Raymond adds that a real craft beer community has developed in this region. As an example he tells of Arch Rock's master brewer lending out equipment to help another start up brewery.
Arch Rock Brewing
28779 Hunter Creek Loop, Gold Beach
Located in Gold Beach, Oregon, about 30 miles North of Brookings, Arch Rock earned a gold medal this year from the North American Brewer's Association for their State of Jefferson Porter. The brewery doubles as a tasting room, where locals and tourists can sample the beers, fill their growlers or pick up “Arch Rock” merchandise.
Head Brewer James Smith and his wife Kristin both left Grand Teton Brewing in Idaho to team up with owners Larry Brennan and his wife Marjie. James has also worked at Uinta Brewing in Utah and his experience shows up in the flavors of the beers he brews on the 15 barrel system.
The Gold Beach Lager delivers a light, crisp taste that makes it perfect for hot summer days, while their Pistol Rive Pale Ale brings all the hop flavors that have defined Pacific Northwest IPAs with only a fraction of that style's bitterness. Yet it manages to present as a dry beer with very little malt sweetness.
Look for Arch Rock beers on tap in pubs from Brookings to Florence and coming soon to the Rogue Valley.
Tight Line Brewing
625 Chetco Ave. Ste 120, Brookings
Dave Faires and his son-in-law Nathan Heath have the only brewery located within Brooking's city limits. Their beer will be on tap again soon at the Black Trumpet Bistro, which is located directly above the brewery. Their initial batches sold out quickly, which has left both men optimistic.
“People come to Oregon just to tour breweries,” Nathan says. “And if they come up the coast we'll be the first one they hit.”
Although Dave has been brewing beer since the 80s, his venture with his son-in-law began in 2009 in his daughter's kitchen, but quickly was relocated to the garage when she kicked them out.
Their signature beers will be the RIP Pale Ale and the Dog Hair Porter. The latter is a smooth, dark beer with roasted malt flavor upfront that transitions to toasted caramal tones with very little bitterness in the aftertaste. Very drinkable!
Two and half miles up North Bank road, looking out over the river, Chetco Brewing officially started on April, 19t of this year and already has beer on tap at Vista Pub, Ray's growler fill station, Port of Brooking's Harbor, The Black Trumpet and the Farmer's Market.
Eight years ago Michael's wife Alex bought him a homebrewing kit.

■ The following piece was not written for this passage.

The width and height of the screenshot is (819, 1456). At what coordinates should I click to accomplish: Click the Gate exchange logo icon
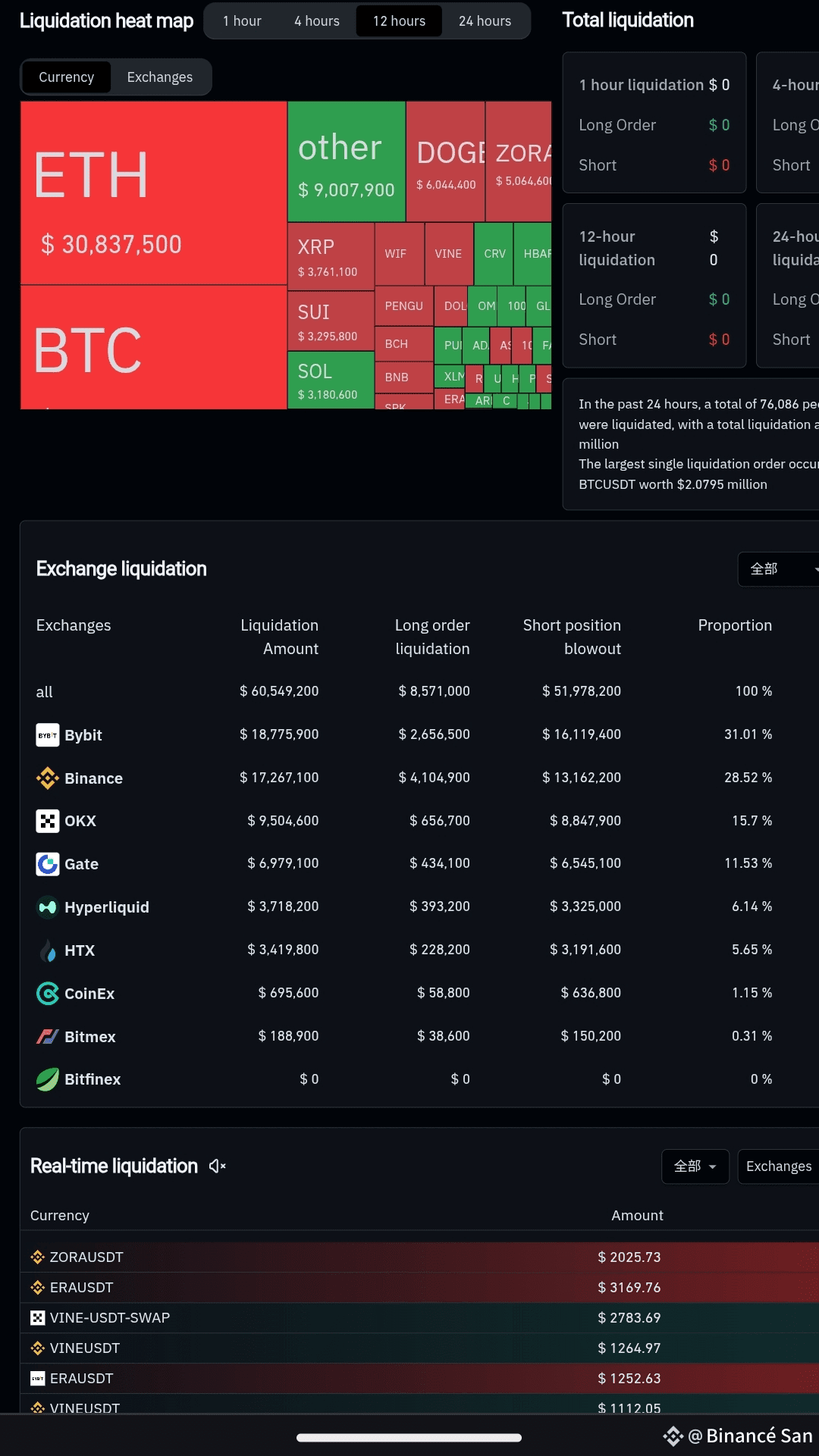pos(48,864)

The hobby became such a passion that he now grows eleven variations of hops.
“They're beautiful plants,” he says.
Michael says they try to be community friendly and environment friendly.
“We're a mom and pop thing,” he says. “We grow our own raspberries. We're running on a borrowed system.”
He says on a brewing day he will brew two 40 gallon batches using the equipment lent to him by James from Arch Rock. Michael adds that he is building a refrigerated trailer because he sees wider distribution is the brewery;s future, including a partnership with friends in Portland.
By Gail Oberst
Here’s my favorite fantasy: I lift up the corner of the desk, watch these papers and cards and electronic gadgets crash to floor, slip out the back door before anyone notices, jump on the highway west until it ends, and throw myself on the first beach I find. After an hour of running through waves and chasing seagulls, I work up a thirst for an Oregon brew. What’s close?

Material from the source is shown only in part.